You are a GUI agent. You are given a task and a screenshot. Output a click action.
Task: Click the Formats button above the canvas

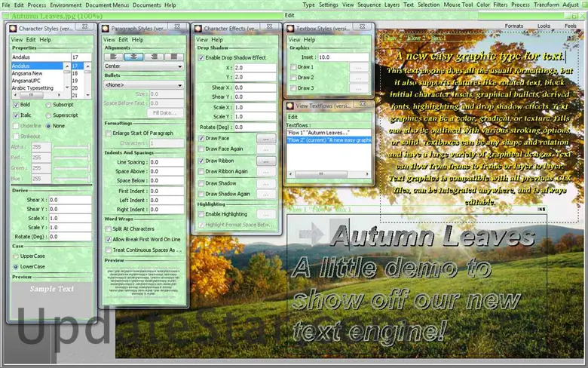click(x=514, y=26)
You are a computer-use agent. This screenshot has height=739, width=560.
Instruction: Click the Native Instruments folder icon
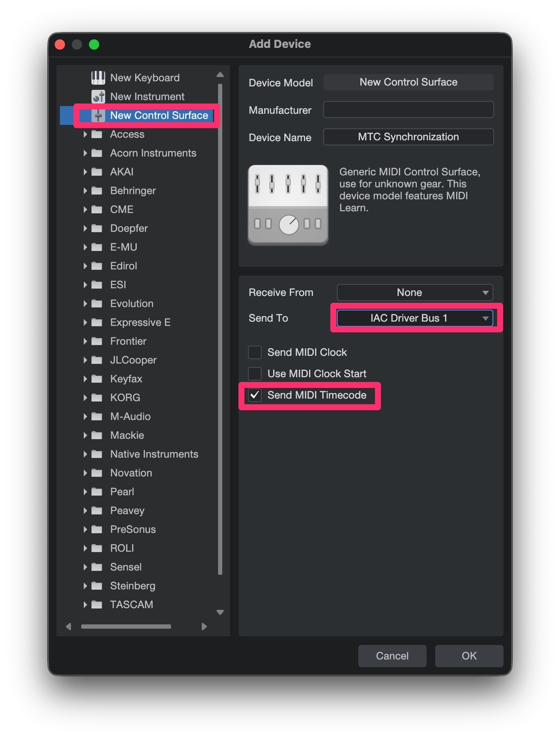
-----
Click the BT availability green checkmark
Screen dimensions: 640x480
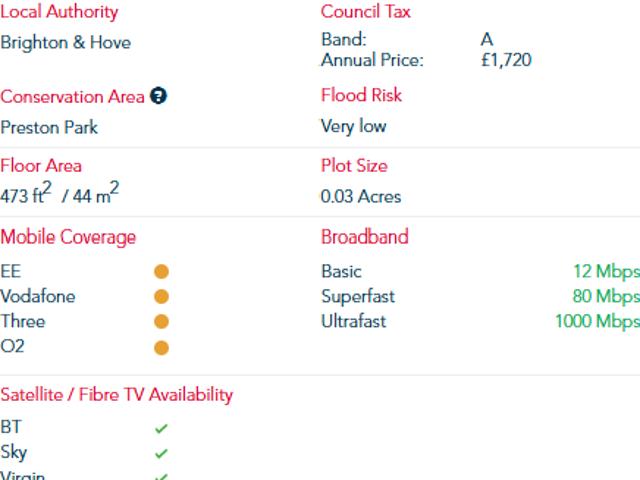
-----
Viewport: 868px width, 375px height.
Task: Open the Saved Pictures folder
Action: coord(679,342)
-----
◆ **EXERCISE AIM**:
With the pictures omitted, copy the entries above exactly from the line containing "You are a GUI" through the line containing "Instruction: Click the", both lines included.

◆ **SOLUTION TO THIS TASK**:
You are a GUI agent. You are given a task and a screenshot. Output a click action.
Task: Click the Formats button above the canvas

click(x=514, y=26)
You are a computer-use agent. This screenshot has height=739, width=560.
Instruction: Click the Native Instruments folder icon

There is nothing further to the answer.